» **Source excerpt**
_ _ _ _ _
# Orange/Honey Bacon?  Can anybody help?



## bororyan (Jun 19, 2020)

So, i've been making my own pepper bacon for a while and have experimented with maple and honey too. I'm looking to try something new...

We had a Lucky's Market here that did an orange/honey bacon that was amazing. They recently closed and I was looking for a recipe to try to recreate it. Has anybody ever made anything like that? Wondering about the orange flavor and how the acid of the orange juice (I assume you would use juice) would affect the cure process.  Or maybe it isn't in the cure, but maybe basted with orange/honey sauce while smoking?

Anybody have any thoughts or advice?


----------



## chef jimmyj (Jun 19, 2020)

In Citrus flavor anything, the majority of taste and aroma is from oils in the Zest. The Juices contribute little to the taste. Additionally, Raw or lightly cooked Zest is more flavorful than when it's cooked. Example, Fresh Squeezed OJ has a lot more depth of flavor than Pasteurized Grocery OJ.
Try running your Basic Cure, Dry or Brine, for 14 days. Rinse and dry well then coat with a Honey and Orange Zest blend. Be careful to get only the surface zest, Orange portion, and avoid any White Pith. 4 Tbs fine grated Zest in 1 Cup Honey should be enough to thin coat a 10 to 12 pound Belly twice. Coat at the beginning of the Cold Smoking and again 3/4 of the way done.
Will it be exactly what you are used to? I have no idea since I've not had what you describe. For all we know the store may have cured with Orange Extract or Orange Kool-aid Powder. The above should be a good start, then tweak if needed. Best of Luck...JJ


----------



## fivetricks (Jun 19, 2020)

Yeah, I was guessing that it was probably Tang or something like that too Jimmy. Or even an oil based orange flavoring. Something concentrated either way.


----------



## chef jimmyj (Jun 19, 2020)

Looky here what I found...JJ


----------



## bororyan (Jun 19, 2020)

Thanks JJ...appreciate it.  I'm gonna try the honey & orange zest glaze and see what happens.  I'll report back...


----------



## thirdeye (Jun 19, 2020)

A friend brings bacon from a specialty butcher shop when he visits Wyoming for hunting.  One of their flavors is garlic but I believe they must inject a garlic liquid because I'll add some garlic powder to the surface of some bacon.... but their flavor is much stronger. 

As for honey flavored on Buckboard Bacon (either butt or loin), some people mix 50:50 maple syrup and water and inject a few ounces before it's hot smoked.  A loin muscle is way different than pork belly, but it may work on belly bacon too.


----------
_ _ _ _ _
» **Data entries**
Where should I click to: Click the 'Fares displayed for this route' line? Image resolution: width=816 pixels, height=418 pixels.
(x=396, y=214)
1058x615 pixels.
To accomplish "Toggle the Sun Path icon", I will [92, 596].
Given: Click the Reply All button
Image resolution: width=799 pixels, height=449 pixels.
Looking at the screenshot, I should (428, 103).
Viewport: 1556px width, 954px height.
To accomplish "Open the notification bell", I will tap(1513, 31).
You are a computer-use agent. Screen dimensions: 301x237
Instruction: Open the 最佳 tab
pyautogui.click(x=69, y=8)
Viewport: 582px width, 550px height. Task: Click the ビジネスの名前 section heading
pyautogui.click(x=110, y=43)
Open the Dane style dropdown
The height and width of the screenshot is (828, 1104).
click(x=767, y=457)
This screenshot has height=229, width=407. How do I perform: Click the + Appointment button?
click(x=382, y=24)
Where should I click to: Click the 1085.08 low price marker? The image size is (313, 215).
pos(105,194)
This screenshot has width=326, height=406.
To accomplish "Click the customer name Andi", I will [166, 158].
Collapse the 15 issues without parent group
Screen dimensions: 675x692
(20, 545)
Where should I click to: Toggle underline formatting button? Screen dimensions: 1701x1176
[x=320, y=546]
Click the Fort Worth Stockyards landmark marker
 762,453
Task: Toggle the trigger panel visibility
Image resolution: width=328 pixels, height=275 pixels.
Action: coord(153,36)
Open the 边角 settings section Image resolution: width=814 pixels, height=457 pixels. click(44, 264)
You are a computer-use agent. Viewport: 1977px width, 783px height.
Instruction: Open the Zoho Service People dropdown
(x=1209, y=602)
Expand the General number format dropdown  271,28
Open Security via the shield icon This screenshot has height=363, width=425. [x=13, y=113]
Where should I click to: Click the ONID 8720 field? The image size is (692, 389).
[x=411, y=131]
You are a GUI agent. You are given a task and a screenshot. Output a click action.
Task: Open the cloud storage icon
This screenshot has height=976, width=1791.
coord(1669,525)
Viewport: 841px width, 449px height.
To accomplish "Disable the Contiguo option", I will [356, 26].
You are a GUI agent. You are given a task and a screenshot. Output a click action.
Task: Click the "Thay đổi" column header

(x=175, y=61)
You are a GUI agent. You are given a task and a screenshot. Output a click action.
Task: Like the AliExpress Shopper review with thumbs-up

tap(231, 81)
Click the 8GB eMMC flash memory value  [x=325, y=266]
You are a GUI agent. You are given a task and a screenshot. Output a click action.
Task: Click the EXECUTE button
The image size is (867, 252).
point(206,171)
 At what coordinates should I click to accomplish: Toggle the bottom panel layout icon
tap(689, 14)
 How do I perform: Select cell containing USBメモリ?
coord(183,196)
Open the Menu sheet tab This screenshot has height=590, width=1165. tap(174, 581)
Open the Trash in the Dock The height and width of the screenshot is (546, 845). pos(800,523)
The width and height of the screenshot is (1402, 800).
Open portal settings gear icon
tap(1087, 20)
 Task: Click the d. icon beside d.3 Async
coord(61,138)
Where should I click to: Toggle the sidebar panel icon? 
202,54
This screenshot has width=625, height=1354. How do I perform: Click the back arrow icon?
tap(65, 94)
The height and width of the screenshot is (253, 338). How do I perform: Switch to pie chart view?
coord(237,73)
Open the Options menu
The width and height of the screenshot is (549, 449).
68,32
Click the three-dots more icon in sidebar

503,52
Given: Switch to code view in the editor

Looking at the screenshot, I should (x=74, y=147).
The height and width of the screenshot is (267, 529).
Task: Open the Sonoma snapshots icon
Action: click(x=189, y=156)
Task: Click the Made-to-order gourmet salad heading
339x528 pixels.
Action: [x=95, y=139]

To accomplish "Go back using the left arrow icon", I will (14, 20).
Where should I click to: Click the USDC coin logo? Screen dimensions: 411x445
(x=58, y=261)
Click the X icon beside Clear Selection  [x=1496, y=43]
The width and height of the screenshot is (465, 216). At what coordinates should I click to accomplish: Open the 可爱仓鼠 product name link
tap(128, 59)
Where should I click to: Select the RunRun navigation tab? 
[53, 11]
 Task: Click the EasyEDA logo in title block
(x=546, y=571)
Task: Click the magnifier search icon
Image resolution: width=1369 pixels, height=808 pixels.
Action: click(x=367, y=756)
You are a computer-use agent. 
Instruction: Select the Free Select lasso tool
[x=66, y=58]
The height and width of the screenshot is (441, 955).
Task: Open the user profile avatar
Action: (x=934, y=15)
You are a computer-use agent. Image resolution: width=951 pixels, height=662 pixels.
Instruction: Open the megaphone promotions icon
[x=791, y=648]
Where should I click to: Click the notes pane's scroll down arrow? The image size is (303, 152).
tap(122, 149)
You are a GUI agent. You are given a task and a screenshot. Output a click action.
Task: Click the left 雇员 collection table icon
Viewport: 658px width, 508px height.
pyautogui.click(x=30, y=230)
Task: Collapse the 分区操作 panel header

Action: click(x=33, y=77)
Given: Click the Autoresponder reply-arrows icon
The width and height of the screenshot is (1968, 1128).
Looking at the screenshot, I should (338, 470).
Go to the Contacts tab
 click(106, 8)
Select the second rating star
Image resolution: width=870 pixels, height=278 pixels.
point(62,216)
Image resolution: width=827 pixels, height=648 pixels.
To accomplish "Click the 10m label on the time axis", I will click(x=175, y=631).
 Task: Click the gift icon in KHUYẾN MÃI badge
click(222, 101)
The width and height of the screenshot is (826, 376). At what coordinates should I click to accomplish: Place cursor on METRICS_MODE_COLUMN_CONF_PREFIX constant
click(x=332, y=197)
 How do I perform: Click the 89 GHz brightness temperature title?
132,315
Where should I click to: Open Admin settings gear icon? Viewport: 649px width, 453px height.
_ _ _ _ _
» **Problems to solve**
a) In the thread on orange and honey bacon, how many days does chef jimmyj suggest running the basic cure?
b) Reproduce the part of the bacon thread starting at "Try running your" and ending at "the way done.".
The data has no connection to the forum thread on orange and honey bacon.

» **Responses per task**
a) 14 days.

b)
Try running your Basic Cure, Dry or Brine, for 14 days. Rinse and dry well then coat with a Honey and Orange Zest blend. Be careful to get only the surface zest, Orange portion, and avoid any White Pith. 4 Tbs fine grated Zest in 1 Cup Honey should be enough to thin coat a 10 to 12 pound Belly twice. Coat at the beginning of the Cold Smoking and again 3/4 of the way done.